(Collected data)
----------------------------------------
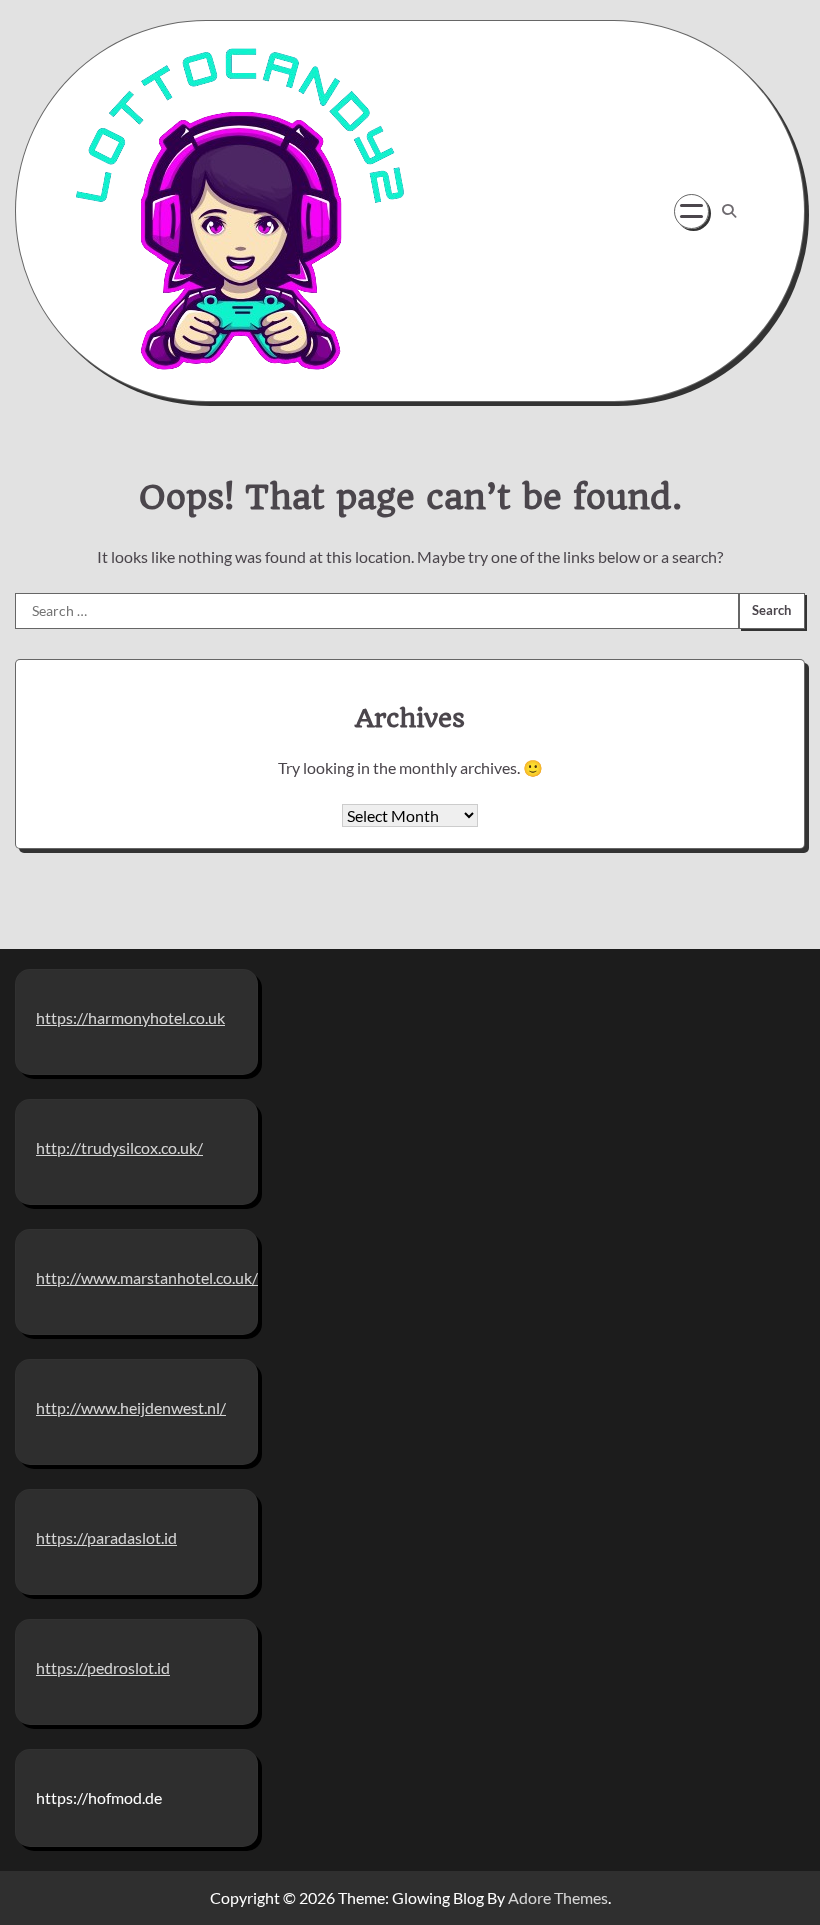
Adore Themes (558, 1897)
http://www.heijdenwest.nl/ (131, 1407)
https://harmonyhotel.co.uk (130, 1017)
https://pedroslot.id (103, 1667)
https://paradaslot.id (106, 1537)
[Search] (729, 211)
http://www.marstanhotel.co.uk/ (147, 1277)
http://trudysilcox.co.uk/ (119, 1147)
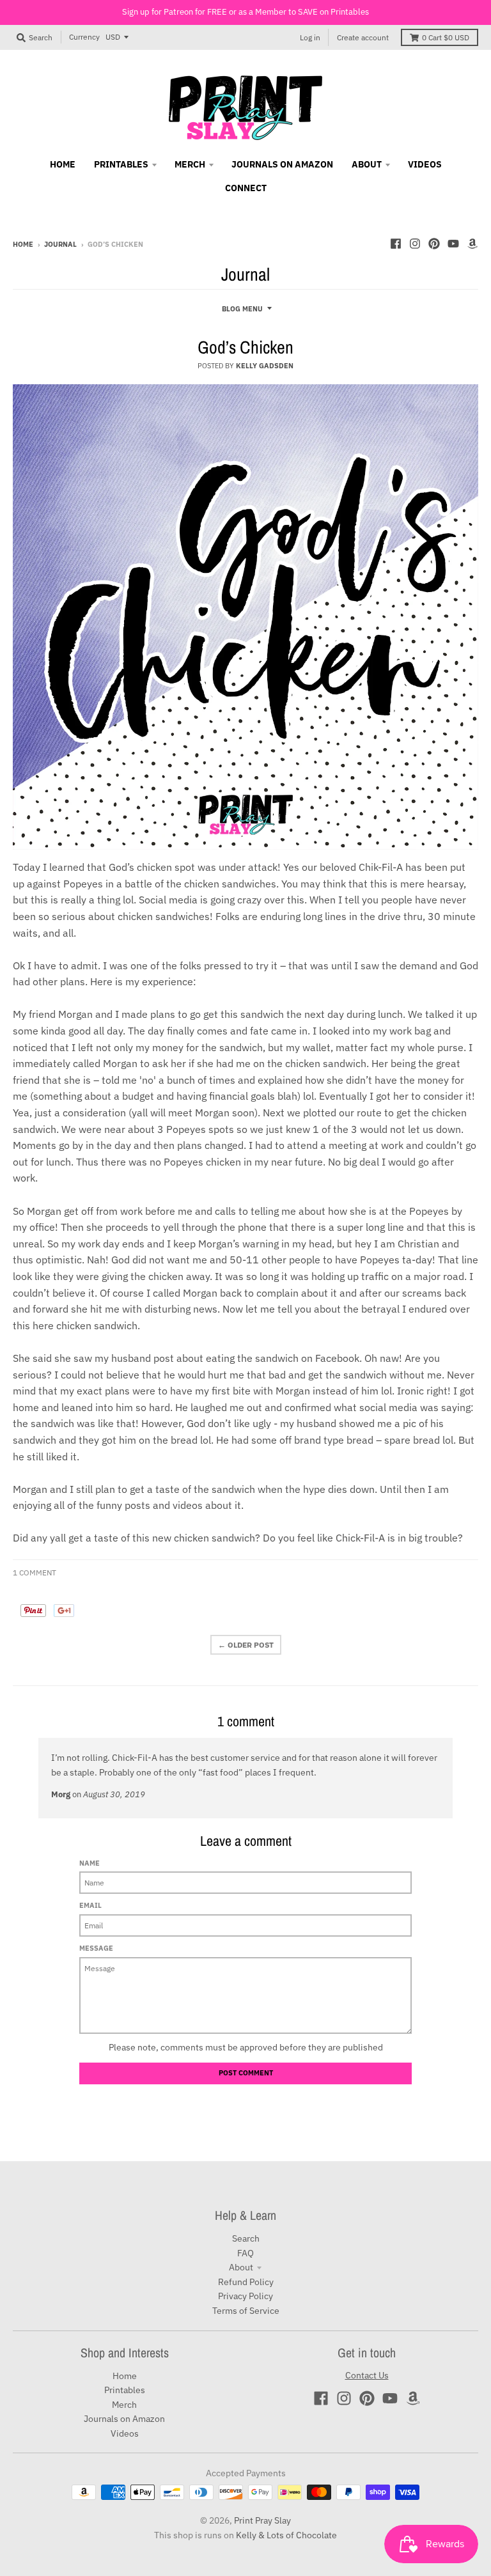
----------------------------------------
**What this task involves**
Print every entry above verbatim but drop the images.

**Answer to this problem**
Adore Themes (558, 1897)
http://www.heijdenwest.nl/ (131, 1407)
https://harmonyhotel.co.uk (130, 1017)
https://pedroslot.id (103, 1667)
https://paradaslot.id (106, 1537)
[Search] (729, 211)
http://www.marstanhotel.co.uk/ (147, 1277)
http://trudysilcox.co.uk/ (119, 1147)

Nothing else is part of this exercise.